**GOAL OF THE EXERCISE**
Return only that part of the material below which starts with the line containing "How do I perform: Tap" and goes on through the line containing "Given: Sort by 评论次数 column", restated exactly.

**PROVIDED INFORMATION**
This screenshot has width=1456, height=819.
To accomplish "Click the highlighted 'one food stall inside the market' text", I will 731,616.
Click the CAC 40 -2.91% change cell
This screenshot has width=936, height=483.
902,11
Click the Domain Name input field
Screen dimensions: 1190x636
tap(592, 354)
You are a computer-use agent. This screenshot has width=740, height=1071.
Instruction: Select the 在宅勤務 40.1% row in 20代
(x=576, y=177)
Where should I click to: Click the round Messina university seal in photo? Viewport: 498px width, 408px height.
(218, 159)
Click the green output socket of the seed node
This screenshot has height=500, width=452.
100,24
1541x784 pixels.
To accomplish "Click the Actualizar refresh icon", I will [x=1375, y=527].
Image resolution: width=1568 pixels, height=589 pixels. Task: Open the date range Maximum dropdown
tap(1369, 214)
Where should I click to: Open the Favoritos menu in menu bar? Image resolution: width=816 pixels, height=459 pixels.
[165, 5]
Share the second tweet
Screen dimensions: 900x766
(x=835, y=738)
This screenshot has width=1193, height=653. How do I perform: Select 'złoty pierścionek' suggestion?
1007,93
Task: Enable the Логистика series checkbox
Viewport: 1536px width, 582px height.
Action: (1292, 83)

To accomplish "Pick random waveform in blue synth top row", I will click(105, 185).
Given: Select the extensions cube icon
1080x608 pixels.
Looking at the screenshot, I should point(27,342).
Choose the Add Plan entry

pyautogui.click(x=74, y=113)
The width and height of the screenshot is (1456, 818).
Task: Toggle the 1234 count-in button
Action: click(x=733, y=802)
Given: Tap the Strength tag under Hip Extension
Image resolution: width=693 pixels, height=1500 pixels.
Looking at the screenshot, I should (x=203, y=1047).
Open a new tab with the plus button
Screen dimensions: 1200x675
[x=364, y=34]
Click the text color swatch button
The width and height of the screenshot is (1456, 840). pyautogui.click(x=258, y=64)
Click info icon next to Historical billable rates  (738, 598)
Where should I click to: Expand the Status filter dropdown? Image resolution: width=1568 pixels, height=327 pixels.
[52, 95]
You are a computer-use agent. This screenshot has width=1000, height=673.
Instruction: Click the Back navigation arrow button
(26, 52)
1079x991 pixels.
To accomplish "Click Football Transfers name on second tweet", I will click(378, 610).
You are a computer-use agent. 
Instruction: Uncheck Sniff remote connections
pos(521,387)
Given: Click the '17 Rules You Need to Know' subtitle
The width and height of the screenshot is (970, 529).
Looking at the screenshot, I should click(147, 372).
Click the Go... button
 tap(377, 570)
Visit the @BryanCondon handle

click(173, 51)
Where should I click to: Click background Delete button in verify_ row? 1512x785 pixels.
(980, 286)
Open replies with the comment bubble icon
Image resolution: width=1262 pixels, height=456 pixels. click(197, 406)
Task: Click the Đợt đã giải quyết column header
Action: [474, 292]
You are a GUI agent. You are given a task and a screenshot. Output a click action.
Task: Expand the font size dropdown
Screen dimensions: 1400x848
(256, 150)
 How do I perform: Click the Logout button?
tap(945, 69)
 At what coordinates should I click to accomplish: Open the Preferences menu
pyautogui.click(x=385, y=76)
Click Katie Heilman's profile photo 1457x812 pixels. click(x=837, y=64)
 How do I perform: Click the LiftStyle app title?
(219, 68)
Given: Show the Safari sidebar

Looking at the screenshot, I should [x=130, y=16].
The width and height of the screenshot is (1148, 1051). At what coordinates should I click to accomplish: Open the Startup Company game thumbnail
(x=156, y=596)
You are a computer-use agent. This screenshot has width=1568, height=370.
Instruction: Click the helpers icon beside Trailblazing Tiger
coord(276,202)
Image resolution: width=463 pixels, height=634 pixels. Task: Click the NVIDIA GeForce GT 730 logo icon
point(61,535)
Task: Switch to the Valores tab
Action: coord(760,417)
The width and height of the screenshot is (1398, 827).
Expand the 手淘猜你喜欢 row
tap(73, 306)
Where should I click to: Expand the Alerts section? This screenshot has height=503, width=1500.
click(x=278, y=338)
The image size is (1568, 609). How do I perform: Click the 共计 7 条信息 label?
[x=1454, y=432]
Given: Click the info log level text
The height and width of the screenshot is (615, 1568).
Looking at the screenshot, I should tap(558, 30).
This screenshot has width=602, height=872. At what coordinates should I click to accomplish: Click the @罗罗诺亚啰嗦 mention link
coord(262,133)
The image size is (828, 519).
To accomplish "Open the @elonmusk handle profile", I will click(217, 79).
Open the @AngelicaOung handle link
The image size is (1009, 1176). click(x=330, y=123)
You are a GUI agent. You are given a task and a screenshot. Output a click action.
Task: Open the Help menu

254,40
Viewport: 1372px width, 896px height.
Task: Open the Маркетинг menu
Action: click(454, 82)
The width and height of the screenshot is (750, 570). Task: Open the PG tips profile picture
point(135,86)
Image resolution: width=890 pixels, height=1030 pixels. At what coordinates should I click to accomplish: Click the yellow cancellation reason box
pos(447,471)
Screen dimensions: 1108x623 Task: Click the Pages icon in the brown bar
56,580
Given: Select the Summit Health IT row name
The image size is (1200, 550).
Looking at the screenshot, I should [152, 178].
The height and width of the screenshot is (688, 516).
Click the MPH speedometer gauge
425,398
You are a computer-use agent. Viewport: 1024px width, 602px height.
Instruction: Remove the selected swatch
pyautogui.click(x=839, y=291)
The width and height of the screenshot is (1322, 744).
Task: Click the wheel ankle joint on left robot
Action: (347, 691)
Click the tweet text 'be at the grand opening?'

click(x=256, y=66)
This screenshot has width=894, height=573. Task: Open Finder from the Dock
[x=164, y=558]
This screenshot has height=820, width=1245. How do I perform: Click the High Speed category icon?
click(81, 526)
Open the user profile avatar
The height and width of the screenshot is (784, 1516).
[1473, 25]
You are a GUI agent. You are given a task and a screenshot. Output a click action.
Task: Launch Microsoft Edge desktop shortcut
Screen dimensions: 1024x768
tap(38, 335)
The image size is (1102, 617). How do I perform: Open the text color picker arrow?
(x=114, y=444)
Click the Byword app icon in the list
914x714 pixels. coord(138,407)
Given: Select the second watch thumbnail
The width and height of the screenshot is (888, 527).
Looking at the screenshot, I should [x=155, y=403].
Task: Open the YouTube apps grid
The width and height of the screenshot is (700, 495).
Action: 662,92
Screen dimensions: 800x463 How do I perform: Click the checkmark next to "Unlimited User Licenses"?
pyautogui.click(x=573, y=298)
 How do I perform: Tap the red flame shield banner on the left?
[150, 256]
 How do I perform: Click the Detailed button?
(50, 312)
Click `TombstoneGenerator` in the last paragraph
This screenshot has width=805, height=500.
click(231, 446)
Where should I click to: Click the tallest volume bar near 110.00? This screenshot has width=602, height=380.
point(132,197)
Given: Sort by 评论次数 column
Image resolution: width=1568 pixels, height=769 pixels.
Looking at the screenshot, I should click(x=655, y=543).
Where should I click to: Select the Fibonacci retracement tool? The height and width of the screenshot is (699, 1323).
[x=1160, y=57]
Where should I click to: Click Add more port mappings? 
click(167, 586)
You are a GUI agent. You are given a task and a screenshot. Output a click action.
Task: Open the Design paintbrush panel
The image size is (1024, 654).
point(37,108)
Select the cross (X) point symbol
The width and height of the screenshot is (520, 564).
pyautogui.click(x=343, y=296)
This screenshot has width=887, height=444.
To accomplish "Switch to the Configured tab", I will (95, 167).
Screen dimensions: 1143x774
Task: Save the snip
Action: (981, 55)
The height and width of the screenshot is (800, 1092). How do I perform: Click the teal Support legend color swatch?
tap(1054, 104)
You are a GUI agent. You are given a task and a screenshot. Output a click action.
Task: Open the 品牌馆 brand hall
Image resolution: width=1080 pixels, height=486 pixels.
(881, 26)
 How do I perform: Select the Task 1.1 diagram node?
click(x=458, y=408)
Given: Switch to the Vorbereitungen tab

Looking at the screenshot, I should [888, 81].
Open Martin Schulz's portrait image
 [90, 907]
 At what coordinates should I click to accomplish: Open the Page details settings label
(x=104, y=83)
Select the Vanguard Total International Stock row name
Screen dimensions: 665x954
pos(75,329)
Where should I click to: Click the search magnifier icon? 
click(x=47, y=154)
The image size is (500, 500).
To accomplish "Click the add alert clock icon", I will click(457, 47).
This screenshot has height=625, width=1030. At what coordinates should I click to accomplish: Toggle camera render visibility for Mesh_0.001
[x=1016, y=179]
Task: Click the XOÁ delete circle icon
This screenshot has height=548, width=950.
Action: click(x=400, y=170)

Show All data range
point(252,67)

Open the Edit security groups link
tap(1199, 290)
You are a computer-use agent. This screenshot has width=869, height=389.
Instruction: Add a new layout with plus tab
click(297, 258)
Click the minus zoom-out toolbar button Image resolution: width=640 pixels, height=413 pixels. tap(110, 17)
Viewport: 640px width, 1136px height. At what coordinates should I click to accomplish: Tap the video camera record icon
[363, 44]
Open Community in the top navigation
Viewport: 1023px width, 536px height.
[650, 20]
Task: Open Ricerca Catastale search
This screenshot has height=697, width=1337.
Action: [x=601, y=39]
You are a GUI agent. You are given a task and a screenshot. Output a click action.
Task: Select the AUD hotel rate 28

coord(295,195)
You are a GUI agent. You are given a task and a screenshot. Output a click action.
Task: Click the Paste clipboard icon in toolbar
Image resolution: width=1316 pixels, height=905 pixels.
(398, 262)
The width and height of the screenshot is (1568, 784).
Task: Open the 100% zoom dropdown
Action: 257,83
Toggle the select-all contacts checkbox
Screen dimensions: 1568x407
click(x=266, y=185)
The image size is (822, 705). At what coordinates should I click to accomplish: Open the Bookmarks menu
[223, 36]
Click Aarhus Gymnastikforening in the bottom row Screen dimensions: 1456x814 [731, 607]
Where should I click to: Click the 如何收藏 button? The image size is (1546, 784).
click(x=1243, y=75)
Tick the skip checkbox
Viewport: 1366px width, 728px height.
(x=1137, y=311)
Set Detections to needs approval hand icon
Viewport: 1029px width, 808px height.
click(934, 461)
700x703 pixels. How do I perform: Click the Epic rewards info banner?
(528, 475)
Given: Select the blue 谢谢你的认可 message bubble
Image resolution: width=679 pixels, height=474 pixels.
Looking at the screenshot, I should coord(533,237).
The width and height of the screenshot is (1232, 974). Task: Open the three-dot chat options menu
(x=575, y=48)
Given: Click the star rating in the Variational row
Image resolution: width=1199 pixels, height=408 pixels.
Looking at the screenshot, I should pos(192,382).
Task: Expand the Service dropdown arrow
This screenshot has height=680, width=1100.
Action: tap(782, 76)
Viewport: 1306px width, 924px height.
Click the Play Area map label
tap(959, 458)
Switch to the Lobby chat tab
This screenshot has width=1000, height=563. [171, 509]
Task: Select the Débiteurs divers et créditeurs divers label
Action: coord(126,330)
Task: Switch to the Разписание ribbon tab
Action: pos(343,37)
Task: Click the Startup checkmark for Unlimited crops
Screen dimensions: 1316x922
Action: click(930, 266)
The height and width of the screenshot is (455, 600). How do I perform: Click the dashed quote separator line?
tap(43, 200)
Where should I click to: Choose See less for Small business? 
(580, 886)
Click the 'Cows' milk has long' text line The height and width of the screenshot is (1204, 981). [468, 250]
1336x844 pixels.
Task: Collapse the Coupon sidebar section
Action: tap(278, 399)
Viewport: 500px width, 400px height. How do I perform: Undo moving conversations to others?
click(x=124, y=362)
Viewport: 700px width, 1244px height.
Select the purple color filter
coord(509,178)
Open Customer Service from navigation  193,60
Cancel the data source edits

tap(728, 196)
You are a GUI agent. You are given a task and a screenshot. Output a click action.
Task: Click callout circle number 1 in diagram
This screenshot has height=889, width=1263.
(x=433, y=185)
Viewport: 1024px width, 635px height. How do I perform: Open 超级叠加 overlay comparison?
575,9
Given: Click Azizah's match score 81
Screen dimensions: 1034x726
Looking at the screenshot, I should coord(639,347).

**RESULT OF THIS TASK**
 How do I perform: Tap the red flame shield banner on the left?
[150, 256]
 How do I perform: Click the Detailed button?
(50, 312)
Click `TombstoneGenerator` in the last paragraph
This screenshot has width=805, height=500.
click(231, 446)
Where should I click to: Click the tallest volume bar near 110.00? This screenshot has width=602, height=380.
point(132,197)
Given: Sort by 评论次数 column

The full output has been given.